— WORK INSTRUCTION —
Below are some records; each one is to be set down again exactly.
Start of ENTRIES PROVIDED
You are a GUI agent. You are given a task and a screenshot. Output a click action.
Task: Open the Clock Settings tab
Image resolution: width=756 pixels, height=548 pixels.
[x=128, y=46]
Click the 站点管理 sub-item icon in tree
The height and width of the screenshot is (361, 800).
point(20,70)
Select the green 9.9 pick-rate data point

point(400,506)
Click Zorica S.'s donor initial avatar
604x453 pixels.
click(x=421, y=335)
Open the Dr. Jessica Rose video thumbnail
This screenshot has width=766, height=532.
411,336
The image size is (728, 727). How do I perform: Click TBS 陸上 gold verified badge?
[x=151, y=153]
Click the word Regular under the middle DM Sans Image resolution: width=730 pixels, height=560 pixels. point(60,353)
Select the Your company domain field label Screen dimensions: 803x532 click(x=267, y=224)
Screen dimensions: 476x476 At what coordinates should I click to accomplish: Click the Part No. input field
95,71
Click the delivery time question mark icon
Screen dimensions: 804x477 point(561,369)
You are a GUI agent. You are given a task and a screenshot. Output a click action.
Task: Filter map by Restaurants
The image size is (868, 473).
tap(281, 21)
End of ENTRIES PROVIDED
— WRITTEN RESPONSE —
You are a GUI agent. You are given a task and a screenshot. Output a click action.
Task: Open the Clock Settings tab
Image resolution: width=756 pixels, height=548 pixels.
[x=128, y=46]
Click the 站点管理 sub-item icon in tree
The height and width of the screenshot is (361, 800).
point(20,70)
Select the green 9.9 pick-rate data point

point(400,506)
Click Zorica S.'s donor initial avatar
604x453 pixels.
click(x=421, y=335)
Open the Dr. Jessica Rose video thumbnail
This screenshot has width=766, height=532.
411,336
The image size is (728, 727). How do I perform: Click TBS 陸上 gold verified badge?
[x=151, y=153]
Click the word Regular under the middle DM Sans Image resolution: width=730 pixels, height=560 pixels. point(60,353)
Select the Your company domain field label Screen dimensions: 803x532 click(x=267, y=224)
Screen dimensions: 476x476 At what coordinates should I click to accomplish: Click the Part No. input field
95,71
Click the delivery time question mark icon
Screen dimensions: 804x477 point(561,369)
You are a GUI agent. You are given a task and a screenshot. Output a click action.
Task: Filter map by Restaurants
The image size is (868, 473).
tap(281, 21)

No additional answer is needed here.